Recorde de mais de 14 milhões de desempregados no Brasil

Pnad Contínua, divulgada pelo IBGE, revelou que a taxa de desemprego no país é de 14,4%

O País registrou um recorde de 14,423 milhões de pessoas desempregadas no trimestre encerrado em fevereiro, segundo os dados da Pesquisa Nacional por Amostra de Domicílios Contínua (Pnad Contínua) realizada pelo Instituto Brasileiro de Geografia e Estatística (IBGE).

A taxa de desemprego passou de 14,1% no trimestre encerrado em novembro para 14,4% no trimestre terminado em fevereiro. Em relação a novembro, são 400 mil pessoas a mais em busca de uma vaga.

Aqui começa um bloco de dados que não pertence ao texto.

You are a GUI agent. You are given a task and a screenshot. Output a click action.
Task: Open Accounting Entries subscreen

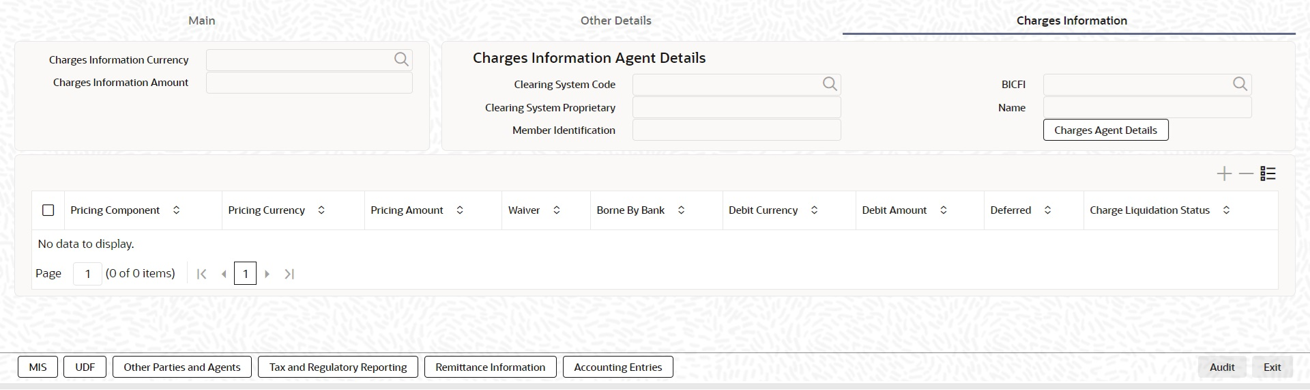click(x=618, y=367)
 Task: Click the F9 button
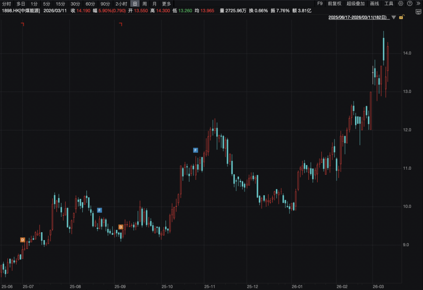tap(320, 4)
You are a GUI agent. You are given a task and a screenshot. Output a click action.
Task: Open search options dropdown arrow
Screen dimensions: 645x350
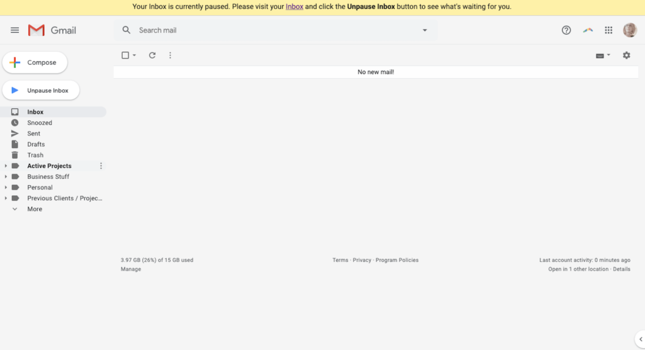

Em relação a fevereiro de 2020, são 2,080 milhões de pessoas a mais procurando trabalho.

A população ocupada somou 85,899 milhões de pessoas, 321 mil trabalhadores a mais em um trimestre. A população inativa (fora da força de trabalho) somou 76,431 milhões de pessoas no trimestre encerrado em fevereiro, 18 mil a mais que no trimestre anterior. Em relação ao mesmo período de 2020, a população inativa aumentou em 10,494 milhões de pessoas.

O nível da ocupação – porcentual de pessoas ocupadas na população em idade de trabalhar – caiu de 54,5% no trimestre encerrado em fevereiro de 2020 para 48,6% no trimestre até fevereiro de 2021. No trimestre terminado em novembro de 2020, o nível da ocupação era de 48,6%.

Subocupação por insuficiência de horas trabalhadas

A taxa de subocupação por insuficiência de horas trabalhadas ficou em 8,0% no trimestre até fevereiro, ante 7,8% no trimestre até novembro, segundo o IBGE. Em todo o Brasil, há 6,890 milhões de trabalhadores subocupados por insuficiência de horas trabalhadas.

O indicador inclui as pessoas ocupadas com uma jornada inferior a 40 horas semanais que gostariam de trabalhar por um período maior.

Na passagem do trimestre até novembro para o trimestre até fevereiro, houve um aumento de 177 mil pessoas na população nessa condição. O País tem 406 mil pessoas subocupadas por insuficiência de horas trabalhadas a mais em um ano.

Informalidade

O Brasil alcançou uma taxa de informalidade de 39,6% no trimestre até fevereiro, com 34,014 milhões de trabalhadores atuando informalmente. Em apenas um trimestre, mais 526 mil pessoas passaram a atuar como trabalhadores informais.

A proporção de trabalhadores ocupados contribuindo para a previdência social ficou em 64,4% no trimestre até fevereiro.

Carteira assinada

O trimestre encerrado em fevereiro mostrou um fechamento de 266 mil vagas com carteira assinada no setor privado em relação ao trimestre encerrado em novembro. Na comparação com o trimestre até fevereiro de do ano passado, 3,928 milhões de vagas com carteira assinada foram perdidas no setor privado.

O total de pessoas trabalhando com carteira assinada no setor privado foi de 29,697 milhões no trimestre até fevereiro, enquanto outros 9,796 milhões atuavam sem carteira assinada, 62 mil a mais que no trimestre anterior. Em relação ao trimestre até fevereiro de 2020, foram extintas 1,848 milhão de vagas sem carteira no setor privado.

O trabalho por conta própria ganhou 716 mil pessoas a mais em um trimestre, mas ainda tem 824 mil a menos que o patamar de um ano antes, totalizando 23,653 milhões de pessoas.